Given this background, for most historians the story of Hyes is rarely reconciled with the story of Armenians. The Behistun monument is often used to attribute a historical timeframe for the “birth” of Armenia and Armenians. Herodotus, not aware that the term Armenian was borrowed by his predecessors from the Persians, reports the Greek mythic tradition that claims Armenia was named after Armenus, one of Jason's Argonauts. Herodotus, writing in the fifth century BC, also mentions that the Armenians lived in Thrace and then moved into Phrygia, from which they crossed into the Armenian plateau.
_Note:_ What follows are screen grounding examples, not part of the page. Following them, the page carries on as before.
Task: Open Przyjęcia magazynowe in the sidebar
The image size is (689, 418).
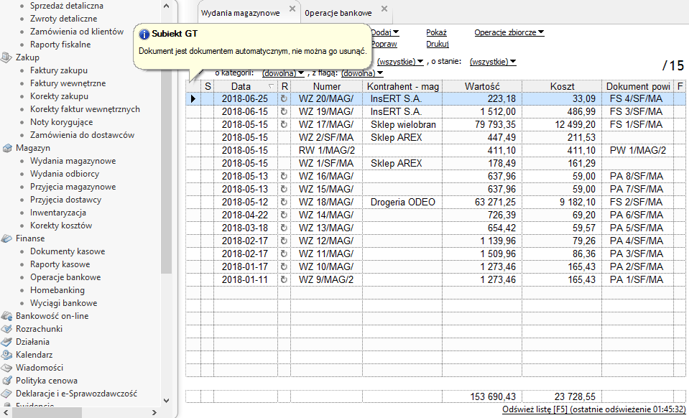Action: [x=73, y=187]
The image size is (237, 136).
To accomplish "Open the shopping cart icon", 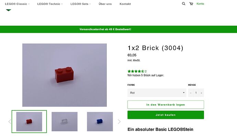I will coord(191,4).
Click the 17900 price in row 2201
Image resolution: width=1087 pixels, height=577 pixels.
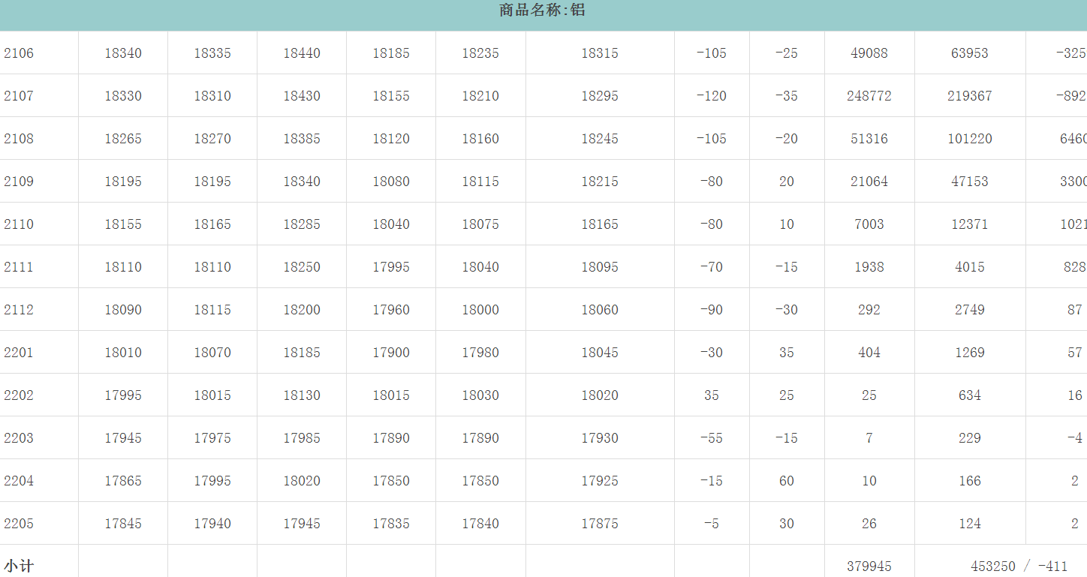coord(391,353)
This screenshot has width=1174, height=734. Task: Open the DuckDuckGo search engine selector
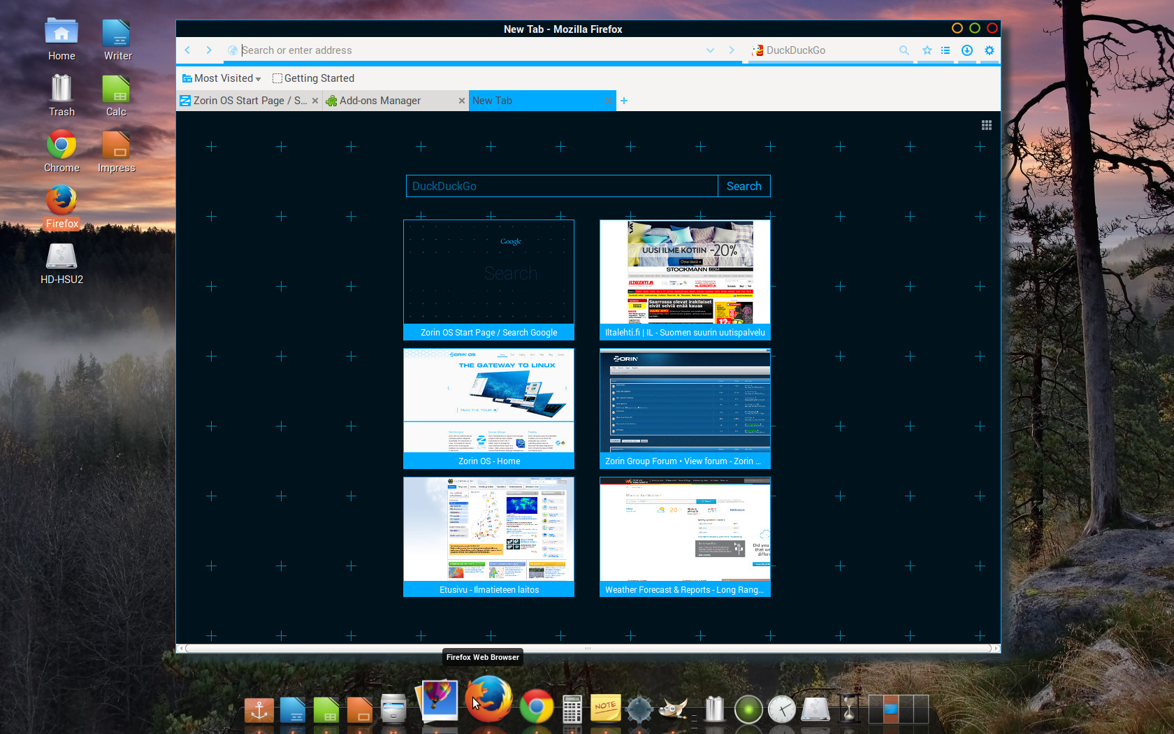pyautogui.click(x=758, y=50)

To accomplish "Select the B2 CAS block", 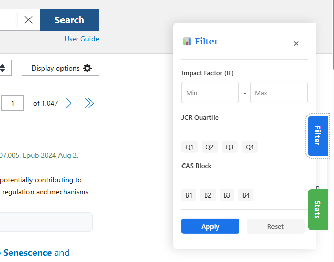I will pyautogui.click(x=208, y=195).
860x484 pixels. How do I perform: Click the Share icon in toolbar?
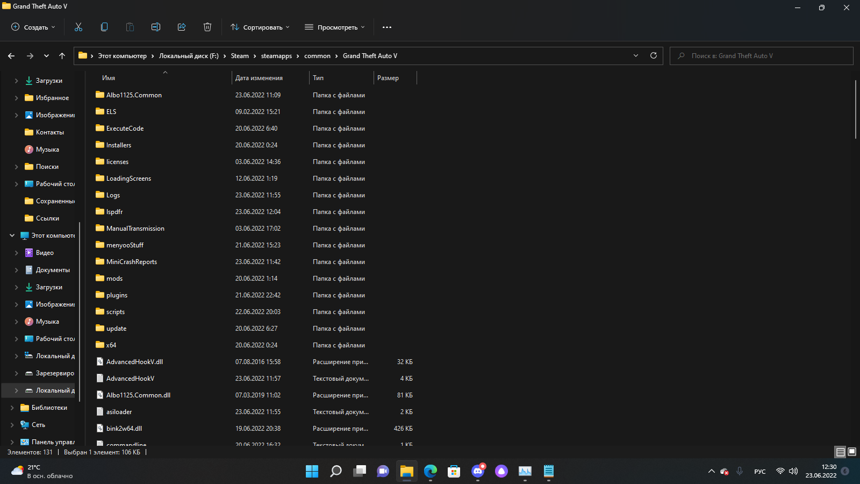pyautogui.click(x=182, y=27)
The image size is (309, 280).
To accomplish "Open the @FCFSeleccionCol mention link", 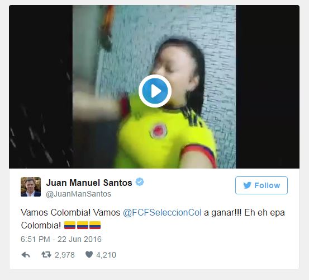I will pyautogui.click(x=162, y=213).
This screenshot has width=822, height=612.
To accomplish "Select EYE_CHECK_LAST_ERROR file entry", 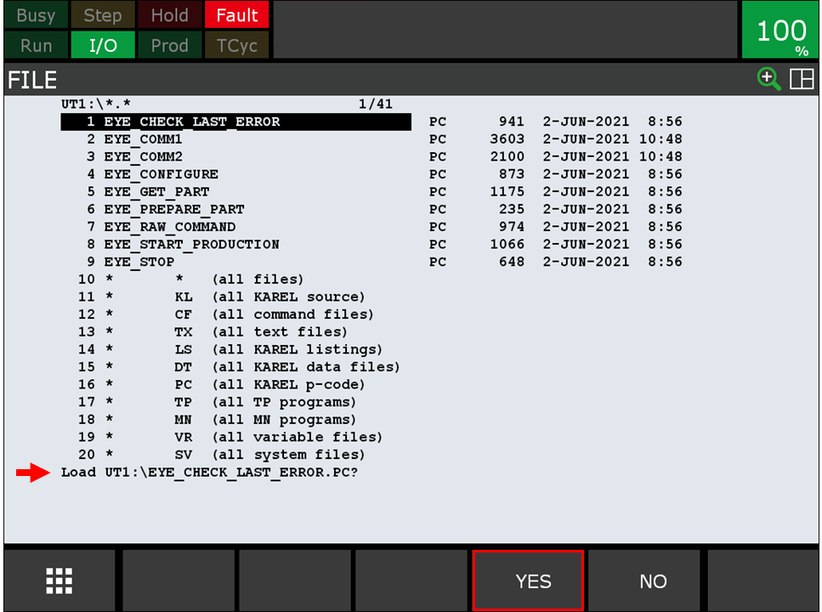I will (192, 122).
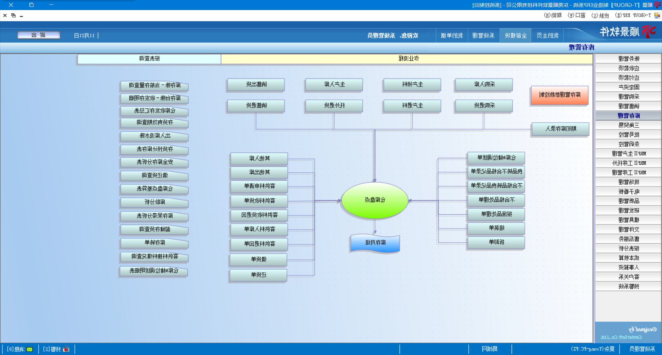This screenshot has height=355, width=662.
Task: Click the 顺景软件 red logo
Action: click(x=649, y=32)
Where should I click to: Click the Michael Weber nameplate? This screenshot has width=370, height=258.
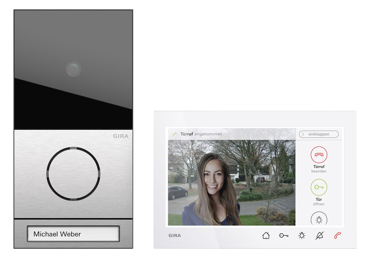coord(73,234)
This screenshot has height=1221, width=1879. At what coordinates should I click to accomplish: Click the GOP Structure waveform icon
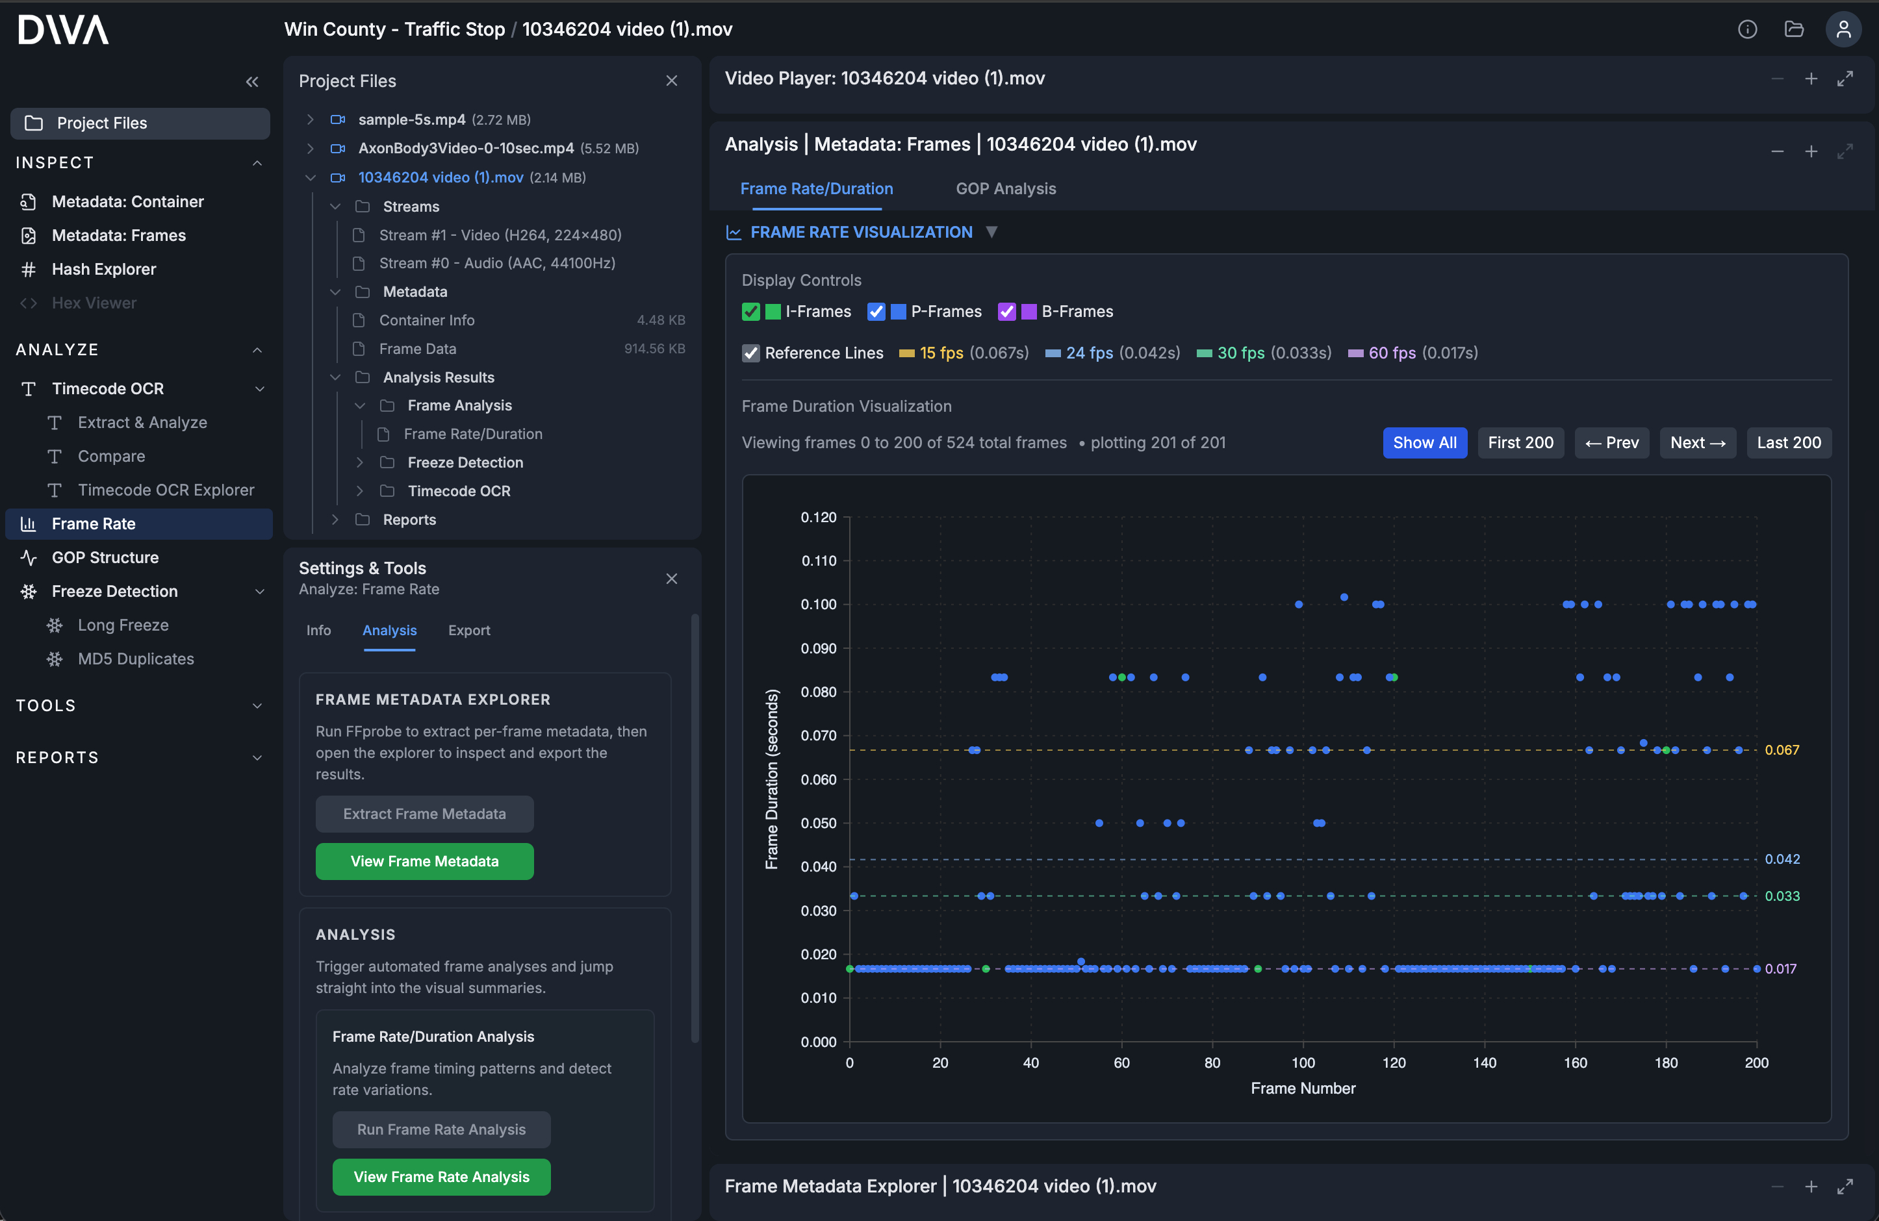tap(28, 557)
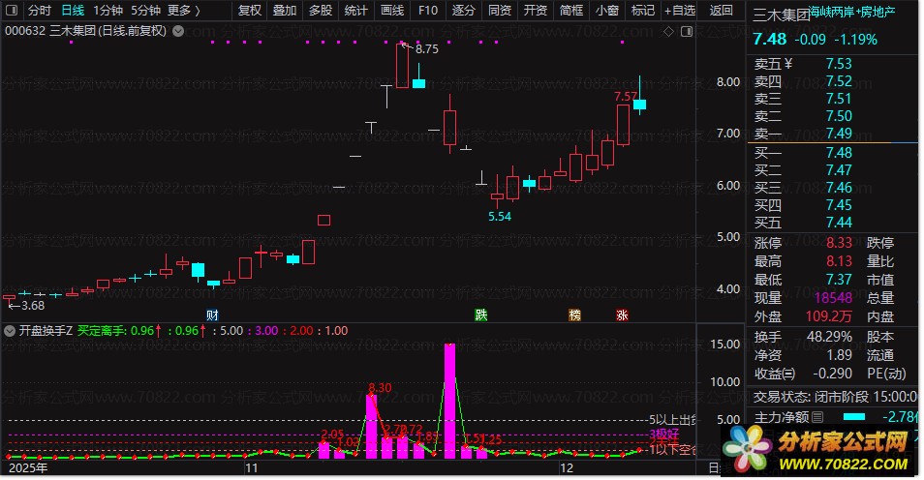Click the +自选 button
The height and width of the screenshot is (480, 924).
pos(680,11)
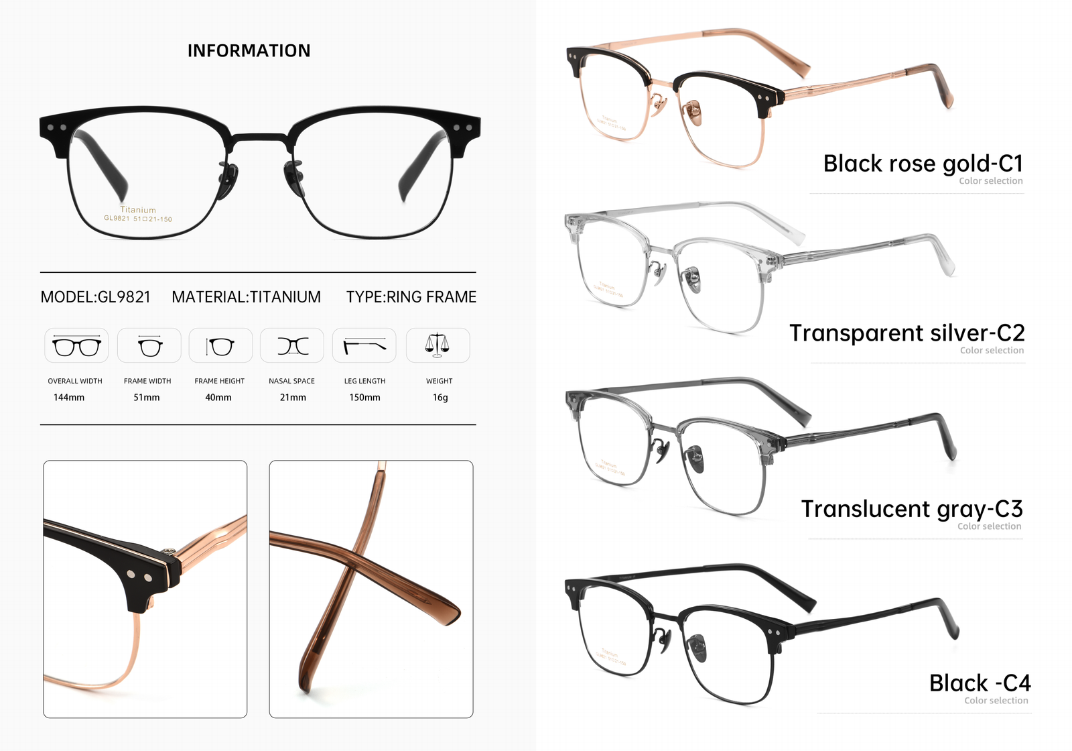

This mythic historical description led linguists to assume that the Indo-European elements of Armenian etymology were the consequence of this migration. Yet,
Strabo, writing in the first century BC, states that the Armenians entered the territory from two directions, one group coming from Phrygia in the west, the other coming from Mesopotamia in the south-east where Semitic languages dominated the landscape. Both accounts lead to the highly suspicious conclusion that the Armens were not the original inhabitants of the region. Not surprisingly, Xenophon, who is aware of the Greek myths about Jason and his Argonauts as the forefathers of the Armenians, records in 400 BC that the descendents of Jason seem to have absorbed most of the local culture and way of life!
An English Gospel published in 1634 depicting Armenia as the birthplace of humanity

Wall painting from an Uratean fortification
Then again, if an effort is not made to reconcile the history of Hayasdan and Armenia, the confusion and a lack of credible scholarship will persist. Perhaps the word Ararat, used in the Bible, is a good example of historical and linguistic confusion. The word Uruatru or Uruatri, used in Assyrian clay tablets in 13th century BC, appeared in early Hebrew texts and was transcribed as wrrt. Ultimately, this corrupt transcription resulted in the insertion of the vowel A in subsequent texts and in Biblical stories. Hence, the word Ararat became a reference to the land and the mountain where Noah’s Ark landed.

Yet, this designation was not always clear. Even in 7th century AD, there was no consensus on the place of the mountain. The Qoran, the holy book of Islam that originated in 7th century, makes reference to Mt. Judi as the landing site for the ark. In addition to linguistic corruptions, association of the mountain with Noah’s Ark was further complicated by the fact that Armenians called their mountain Massis !

Mt. Ararat as seen from the North
It is no wonder, then, to learn that during 4th century AD, St. James of Nisibis tried to search for the Ark on the slopes of Mount Sararad, located further South, in Gordyne.